EXERCISE: Rewrite the data below, putting "Goal" in place of every "Instruction" and keeping everything else the same.
-- Begin RECORDED INFORMATION --
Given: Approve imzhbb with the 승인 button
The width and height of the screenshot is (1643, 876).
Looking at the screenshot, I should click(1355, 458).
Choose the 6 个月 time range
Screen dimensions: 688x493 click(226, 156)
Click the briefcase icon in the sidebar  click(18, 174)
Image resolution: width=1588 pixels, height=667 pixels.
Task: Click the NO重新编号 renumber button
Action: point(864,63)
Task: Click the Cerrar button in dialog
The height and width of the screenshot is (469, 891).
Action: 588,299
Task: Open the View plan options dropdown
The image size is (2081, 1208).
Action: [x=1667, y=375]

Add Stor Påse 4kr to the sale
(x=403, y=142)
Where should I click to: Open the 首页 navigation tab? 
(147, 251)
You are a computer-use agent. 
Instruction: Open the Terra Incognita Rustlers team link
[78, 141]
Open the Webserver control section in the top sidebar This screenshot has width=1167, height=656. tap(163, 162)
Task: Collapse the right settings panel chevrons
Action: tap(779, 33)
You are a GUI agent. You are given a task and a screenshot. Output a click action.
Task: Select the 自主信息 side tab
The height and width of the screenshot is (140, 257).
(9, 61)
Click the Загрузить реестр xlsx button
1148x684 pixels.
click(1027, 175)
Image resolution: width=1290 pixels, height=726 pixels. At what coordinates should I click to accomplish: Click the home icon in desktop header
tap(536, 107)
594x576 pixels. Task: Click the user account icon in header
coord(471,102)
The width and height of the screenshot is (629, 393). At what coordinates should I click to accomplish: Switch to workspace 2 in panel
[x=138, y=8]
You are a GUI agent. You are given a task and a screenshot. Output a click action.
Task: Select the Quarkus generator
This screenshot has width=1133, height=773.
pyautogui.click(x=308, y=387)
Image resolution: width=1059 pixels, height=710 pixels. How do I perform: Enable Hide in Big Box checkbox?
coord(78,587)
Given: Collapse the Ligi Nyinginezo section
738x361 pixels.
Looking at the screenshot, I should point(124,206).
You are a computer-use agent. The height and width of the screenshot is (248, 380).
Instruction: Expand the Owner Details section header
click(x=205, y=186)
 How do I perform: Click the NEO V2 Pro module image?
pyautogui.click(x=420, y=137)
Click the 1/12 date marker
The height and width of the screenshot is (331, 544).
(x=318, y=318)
-- End RECORDED INFORMATION --
SOLVED EXERCISE:
Given: Approve imzhbb with the 승인 button
The width and height of the screenshot is (1643, 876).
Looking at the screenshot, I should click(1355, 458).
Choose the 6 个月 time range
Screen dimensions: 688x493 click(226, 156)
Click the briefcase icon in the sidebar  click(18, 174)
Image resolution: width=1588 pixels, height=667 pixels.
Task: Click the NO重新编号 renumber button
Action: point(864,63)
Task: Click the Cerrar button in dialog
The height and width of the screenshot is (469, 891).
Action: 588,299
Task: Open the View plan options dropdown
The image size is (2081, 1208).
Action: [x=1667, y=375]

Add Stor Påse 4kr to the sale
(x=403, y=142)
Where should I click to: Open the 首页 navigation tab? 
(147, 251)
You are a computer-use agent. 
Goal: Open the Terra Incognita Rustlers team link
[78, 141]
Open the Webserver control section in the top sidebar This screenshot has width=1167, height=656. tap(163, 162)
Task: Collapse the right settings panel chevrons
Action: tap(779, 33)
You are a GUI agent. You are given a task and a screenshot. Output a click action.
Task: Select the 自主信息 side tab
The height and width of the screenshot is (140, 257).
(9, 61)
Click the Загрузить реестр xlsx button
1148x684 pixels.
click(1027, 175)
Image resolution: width=1290 pixels, height=726 pixels. At what coordinates should I click to accomplish: Click the home icon in desktop header
tap(536, 107)
594x576 pixels. Task: Click the user account icon in header
coord(471,102)
The width and height of the screenshot is (629, 393). At what coordinates should I click to accomplish: Switch to workspace 2 in panel
[x=138, y=8]
You are a GUI agent. You are given a task and a screenshot. Output a click action.
Task: Select the Quarkus generator
This screenshot has width=1133, height=773.
pyautogui.click(x=308, y=387)
Image resolution: width=1059 pixels, height=710 pixels. How do I perform: Enable Hide in Big Box checkbox?
coord(78,587)
Given: Collapse the Ligi Nyinginezo section
738x361 pixels.
Looking at the screenshot, I should point(124,206).
You are a computer-use agent. The height and width of the screenshot is (248, 380).
Goal: Expand the Owner Details section header
click(x=205, y=186)
 How do I perform: Click the NEO V2 Pro module image?
pyautogui.click(x=420, y=137)
Click the 1/12 date marker
The height and width of the screenshot is (331, 544).
(x=318, y=318)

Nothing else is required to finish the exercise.